DATA RECORDS:
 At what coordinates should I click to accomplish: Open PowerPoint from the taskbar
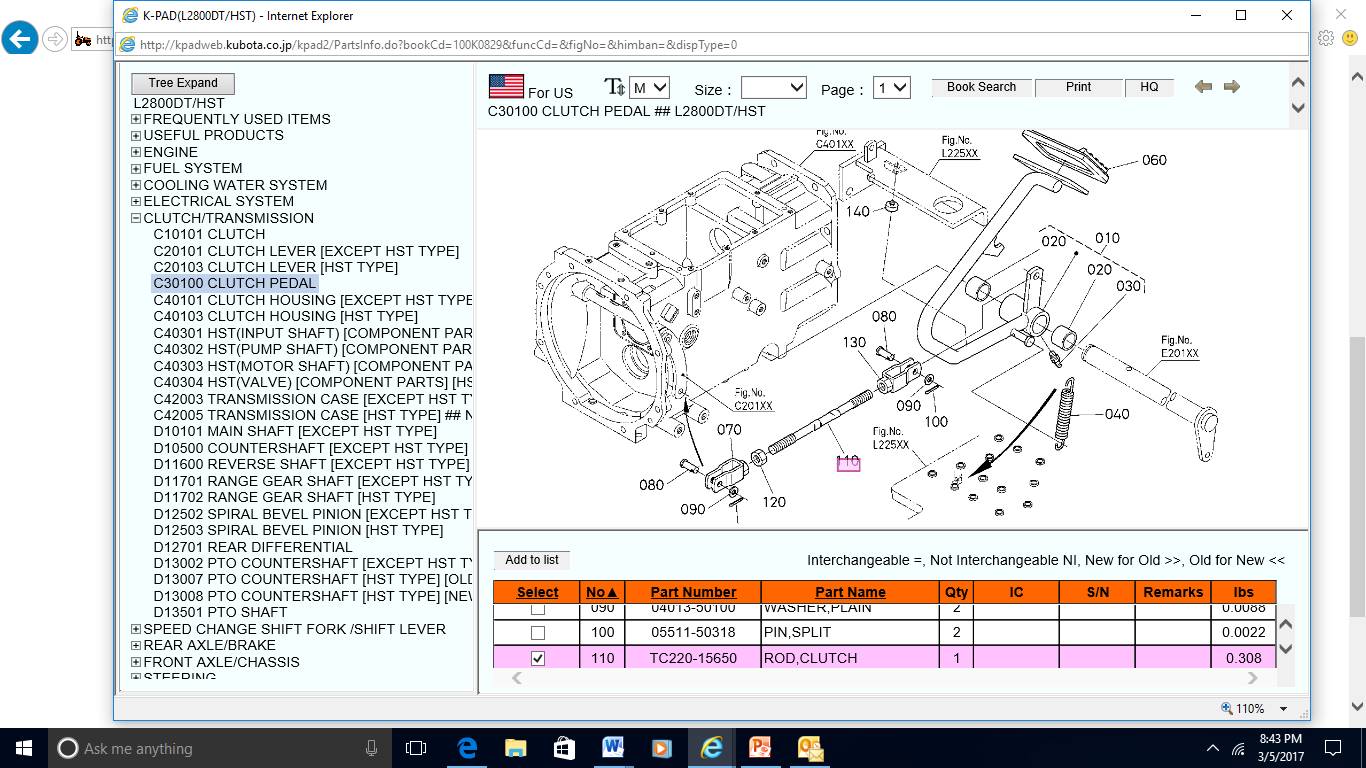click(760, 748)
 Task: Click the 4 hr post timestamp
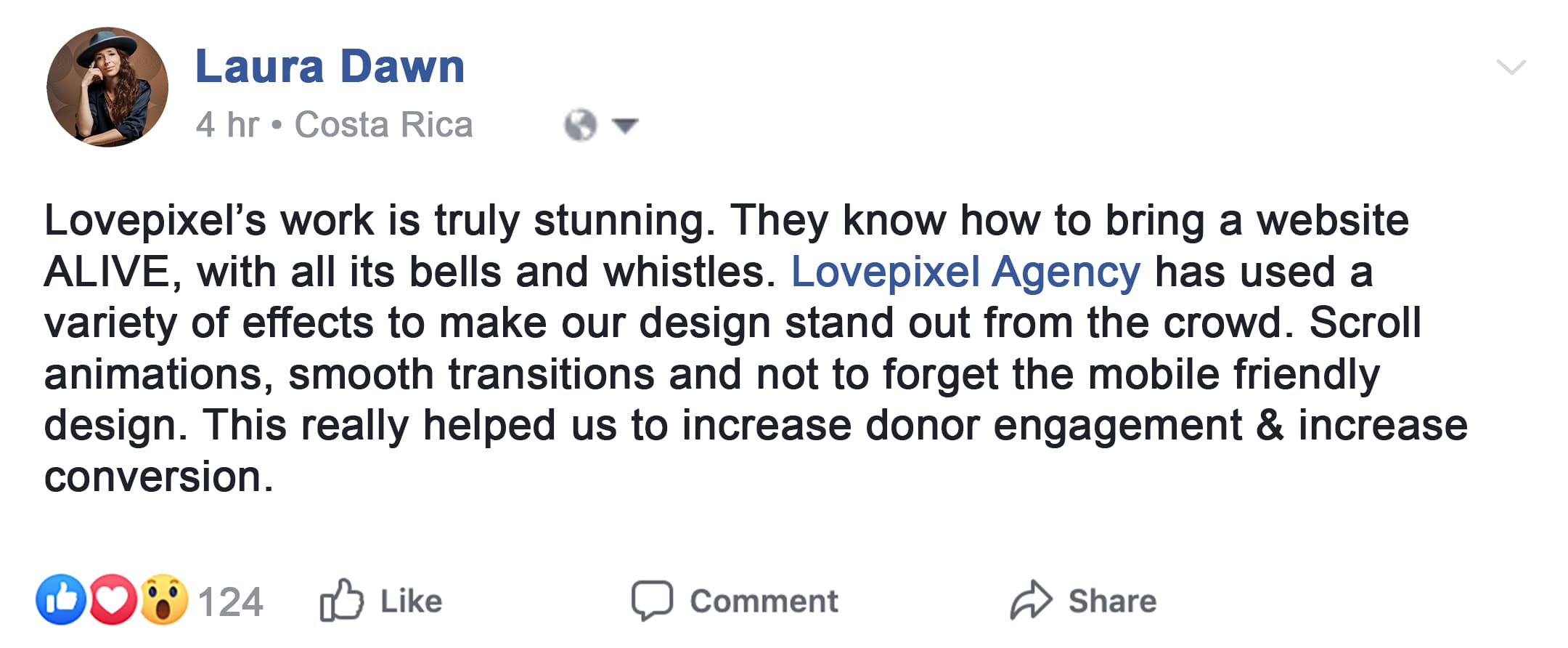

* * *

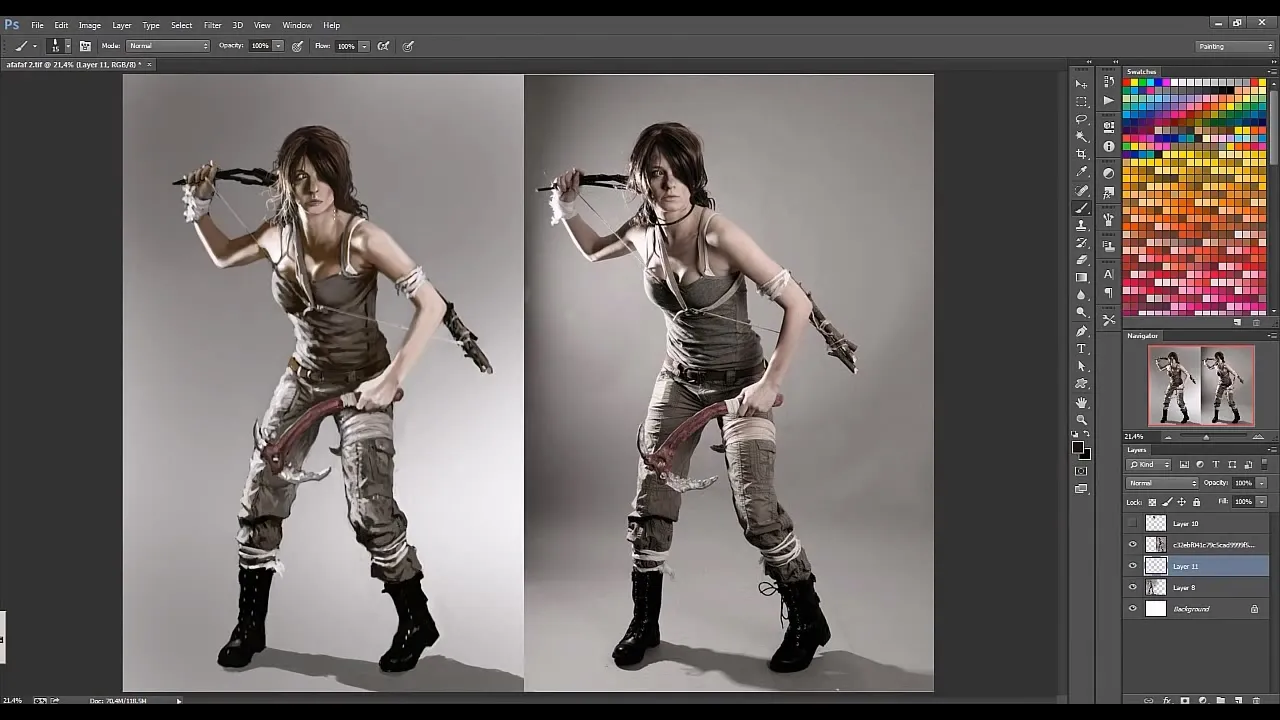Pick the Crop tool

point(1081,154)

INSTRUCTIONS FOR THE TASK: Skip every picture, and restate word for word only the lines above from the line containing "At what coordinates" to the line containing "Task: Click the 4 hr post timestamp", both of them included.

RESULT OF THIS TASK:
 At what coordinates should I click to accomplish: Open PowerPoint from the taskbar
click(760, 748)
 Task: Click the 4 hr post timestamp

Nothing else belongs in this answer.